**Cel zadania**
Przepisz bez zmian fragment od linii zawierającej "The height and width of the screenshot is (531, 662)." do linii zawierającej "tap(968, 46)", łącznie z obiema tymi liniami.

<<<<

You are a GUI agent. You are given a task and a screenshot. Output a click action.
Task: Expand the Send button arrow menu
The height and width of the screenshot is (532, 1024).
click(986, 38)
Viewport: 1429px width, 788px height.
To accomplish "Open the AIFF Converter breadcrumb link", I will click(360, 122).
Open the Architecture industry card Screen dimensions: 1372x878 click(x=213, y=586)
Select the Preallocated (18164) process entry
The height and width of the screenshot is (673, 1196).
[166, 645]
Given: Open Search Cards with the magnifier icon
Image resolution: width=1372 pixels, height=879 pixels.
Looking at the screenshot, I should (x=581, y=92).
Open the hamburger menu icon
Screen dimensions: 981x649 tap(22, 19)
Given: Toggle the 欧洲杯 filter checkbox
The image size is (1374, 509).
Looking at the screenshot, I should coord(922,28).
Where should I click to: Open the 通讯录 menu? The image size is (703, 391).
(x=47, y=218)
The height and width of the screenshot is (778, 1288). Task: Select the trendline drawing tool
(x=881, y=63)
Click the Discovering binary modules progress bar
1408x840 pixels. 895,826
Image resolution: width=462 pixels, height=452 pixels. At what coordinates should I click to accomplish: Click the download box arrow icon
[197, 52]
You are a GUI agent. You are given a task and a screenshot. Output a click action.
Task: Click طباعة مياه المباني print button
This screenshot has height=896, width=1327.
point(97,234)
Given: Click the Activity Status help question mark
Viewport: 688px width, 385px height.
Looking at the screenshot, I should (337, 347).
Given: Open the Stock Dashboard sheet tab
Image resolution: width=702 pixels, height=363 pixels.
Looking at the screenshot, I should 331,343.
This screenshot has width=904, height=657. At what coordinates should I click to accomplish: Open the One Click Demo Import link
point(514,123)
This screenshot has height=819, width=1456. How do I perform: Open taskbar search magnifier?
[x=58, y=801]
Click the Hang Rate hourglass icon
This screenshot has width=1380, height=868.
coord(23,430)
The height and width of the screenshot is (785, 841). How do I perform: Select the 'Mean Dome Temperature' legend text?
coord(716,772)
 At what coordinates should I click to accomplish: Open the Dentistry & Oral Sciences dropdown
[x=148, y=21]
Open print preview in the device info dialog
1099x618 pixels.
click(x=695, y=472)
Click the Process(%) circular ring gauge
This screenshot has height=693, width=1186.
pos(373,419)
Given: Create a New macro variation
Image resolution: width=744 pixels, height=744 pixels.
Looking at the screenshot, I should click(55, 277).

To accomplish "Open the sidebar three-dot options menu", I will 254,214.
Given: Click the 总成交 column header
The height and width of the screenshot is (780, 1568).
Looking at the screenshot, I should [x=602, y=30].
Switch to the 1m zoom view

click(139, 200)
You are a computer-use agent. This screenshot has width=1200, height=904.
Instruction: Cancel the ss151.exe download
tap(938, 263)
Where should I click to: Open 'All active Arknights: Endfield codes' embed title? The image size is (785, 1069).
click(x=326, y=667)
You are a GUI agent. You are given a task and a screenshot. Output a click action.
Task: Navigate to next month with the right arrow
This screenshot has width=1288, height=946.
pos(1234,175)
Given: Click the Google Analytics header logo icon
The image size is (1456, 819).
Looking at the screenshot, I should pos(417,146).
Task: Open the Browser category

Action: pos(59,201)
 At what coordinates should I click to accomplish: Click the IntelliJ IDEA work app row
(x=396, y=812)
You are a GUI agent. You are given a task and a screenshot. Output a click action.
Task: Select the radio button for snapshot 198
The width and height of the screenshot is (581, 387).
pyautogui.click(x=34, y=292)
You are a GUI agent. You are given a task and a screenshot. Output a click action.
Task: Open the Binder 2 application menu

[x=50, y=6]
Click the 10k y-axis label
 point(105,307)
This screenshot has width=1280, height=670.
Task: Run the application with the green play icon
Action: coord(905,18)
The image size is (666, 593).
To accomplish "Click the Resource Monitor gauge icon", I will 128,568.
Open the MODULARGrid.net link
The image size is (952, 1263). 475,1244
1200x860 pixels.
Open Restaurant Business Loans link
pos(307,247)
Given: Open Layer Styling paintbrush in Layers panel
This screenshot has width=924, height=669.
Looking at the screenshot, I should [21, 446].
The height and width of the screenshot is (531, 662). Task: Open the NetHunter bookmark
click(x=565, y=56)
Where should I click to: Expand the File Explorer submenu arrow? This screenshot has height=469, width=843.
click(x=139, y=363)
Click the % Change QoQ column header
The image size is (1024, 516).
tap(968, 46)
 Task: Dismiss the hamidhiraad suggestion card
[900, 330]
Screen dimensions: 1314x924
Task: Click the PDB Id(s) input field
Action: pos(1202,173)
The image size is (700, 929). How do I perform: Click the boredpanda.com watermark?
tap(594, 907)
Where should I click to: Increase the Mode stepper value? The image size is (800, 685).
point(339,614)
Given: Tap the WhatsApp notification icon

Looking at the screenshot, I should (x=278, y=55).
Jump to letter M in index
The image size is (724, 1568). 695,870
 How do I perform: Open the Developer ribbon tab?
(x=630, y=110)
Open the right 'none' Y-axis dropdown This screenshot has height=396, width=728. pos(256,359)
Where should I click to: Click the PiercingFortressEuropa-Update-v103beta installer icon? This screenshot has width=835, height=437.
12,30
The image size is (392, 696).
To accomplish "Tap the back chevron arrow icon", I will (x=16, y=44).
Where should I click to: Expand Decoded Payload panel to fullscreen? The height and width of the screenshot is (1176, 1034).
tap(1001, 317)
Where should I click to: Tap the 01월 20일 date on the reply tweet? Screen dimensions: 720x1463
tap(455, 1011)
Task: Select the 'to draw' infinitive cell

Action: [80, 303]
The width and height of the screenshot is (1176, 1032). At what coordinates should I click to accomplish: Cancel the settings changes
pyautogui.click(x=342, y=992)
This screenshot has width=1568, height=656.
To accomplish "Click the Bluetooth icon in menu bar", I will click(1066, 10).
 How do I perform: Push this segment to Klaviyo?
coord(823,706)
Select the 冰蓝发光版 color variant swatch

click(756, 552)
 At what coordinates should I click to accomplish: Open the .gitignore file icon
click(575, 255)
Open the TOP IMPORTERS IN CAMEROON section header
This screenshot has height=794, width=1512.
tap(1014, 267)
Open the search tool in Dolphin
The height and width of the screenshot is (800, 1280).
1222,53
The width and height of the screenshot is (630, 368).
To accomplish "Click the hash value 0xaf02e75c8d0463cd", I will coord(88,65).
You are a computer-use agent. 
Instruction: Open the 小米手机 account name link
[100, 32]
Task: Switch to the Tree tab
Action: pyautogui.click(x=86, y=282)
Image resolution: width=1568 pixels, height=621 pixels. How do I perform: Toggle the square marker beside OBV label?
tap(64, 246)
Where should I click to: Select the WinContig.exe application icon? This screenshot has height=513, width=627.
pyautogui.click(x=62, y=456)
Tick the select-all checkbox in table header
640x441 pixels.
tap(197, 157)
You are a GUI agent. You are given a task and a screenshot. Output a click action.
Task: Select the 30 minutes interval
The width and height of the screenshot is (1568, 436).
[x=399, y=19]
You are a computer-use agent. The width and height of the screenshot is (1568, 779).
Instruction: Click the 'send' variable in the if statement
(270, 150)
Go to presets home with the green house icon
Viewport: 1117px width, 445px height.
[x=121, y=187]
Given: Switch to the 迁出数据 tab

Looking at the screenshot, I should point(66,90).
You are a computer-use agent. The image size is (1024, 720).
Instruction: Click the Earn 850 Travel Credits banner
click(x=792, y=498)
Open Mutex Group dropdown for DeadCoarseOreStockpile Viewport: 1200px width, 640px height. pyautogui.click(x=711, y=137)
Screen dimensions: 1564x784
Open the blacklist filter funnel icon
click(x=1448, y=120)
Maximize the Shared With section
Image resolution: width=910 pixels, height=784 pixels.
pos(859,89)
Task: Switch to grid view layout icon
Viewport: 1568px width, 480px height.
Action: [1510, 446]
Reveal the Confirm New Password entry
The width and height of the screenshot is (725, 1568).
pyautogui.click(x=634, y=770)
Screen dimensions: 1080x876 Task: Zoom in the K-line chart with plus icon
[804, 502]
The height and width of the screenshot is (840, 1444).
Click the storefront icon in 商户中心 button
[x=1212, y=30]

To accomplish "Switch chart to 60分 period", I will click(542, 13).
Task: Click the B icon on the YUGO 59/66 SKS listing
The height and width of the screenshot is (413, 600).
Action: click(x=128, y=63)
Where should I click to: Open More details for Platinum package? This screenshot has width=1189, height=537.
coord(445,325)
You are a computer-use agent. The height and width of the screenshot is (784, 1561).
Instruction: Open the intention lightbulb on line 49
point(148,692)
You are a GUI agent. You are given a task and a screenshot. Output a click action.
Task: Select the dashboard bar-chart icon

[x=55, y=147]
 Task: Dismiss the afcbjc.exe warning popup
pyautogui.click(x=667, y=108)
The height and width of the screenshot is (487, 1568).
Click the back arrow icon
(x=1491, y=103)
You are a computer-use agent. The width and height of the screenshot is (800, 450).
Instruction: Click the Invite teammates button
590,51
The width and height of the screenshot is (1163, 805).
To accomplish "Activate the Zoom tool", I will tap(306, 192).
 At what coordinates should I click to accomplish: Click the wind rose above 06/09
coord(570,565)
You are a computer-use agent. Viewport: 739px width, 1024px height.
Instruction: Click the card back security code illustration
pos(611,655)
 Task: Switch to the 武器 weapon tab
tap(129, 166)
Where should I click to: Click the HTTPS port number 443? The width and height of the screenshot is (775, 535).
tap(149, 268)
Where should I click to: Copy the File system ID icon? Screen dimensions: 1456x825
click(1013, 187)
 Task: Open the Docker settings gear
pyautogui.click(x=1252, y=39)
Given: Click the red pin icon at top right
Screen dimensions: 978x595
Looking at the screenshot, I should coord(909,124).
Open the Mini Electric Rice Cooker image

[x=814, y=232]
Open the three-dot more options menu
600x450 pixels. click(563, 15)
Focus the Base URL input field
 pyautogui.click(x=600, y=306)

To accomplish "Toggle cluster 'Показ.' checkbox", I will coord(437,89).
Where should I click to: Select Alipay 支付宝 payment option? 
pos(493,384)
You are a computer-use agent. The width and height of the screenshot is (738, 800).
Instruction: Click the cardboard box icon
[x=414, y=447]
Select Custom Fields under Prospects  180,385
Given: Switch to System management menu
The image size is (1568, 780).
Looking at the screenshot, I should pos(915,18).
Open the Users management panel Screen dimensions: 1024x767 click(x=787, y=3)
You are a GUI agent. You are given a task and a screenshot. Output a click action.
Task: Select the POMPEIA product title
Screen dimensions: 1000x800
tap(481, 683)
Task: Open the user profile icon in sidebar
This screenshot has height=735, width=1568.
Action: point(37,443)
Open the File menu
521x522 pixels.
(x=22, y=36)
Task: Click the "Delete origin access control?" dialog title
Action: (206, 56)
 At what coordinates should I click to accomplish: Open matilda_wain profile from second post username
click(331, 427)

>>>>

**Odpowiedź do ćwiczenia**
The height and width of the screenshot is (531, 662). Task: Open the NetHunter bookmark
click(x=565, y=56)
Where should I click to: Expand the File Explorer submenu arrow? This screenshot has height=469, width=843.
click(x=139, y=363)
Click the % Change QoQ column header
The image size is (1024, 516).
tap(968, 46)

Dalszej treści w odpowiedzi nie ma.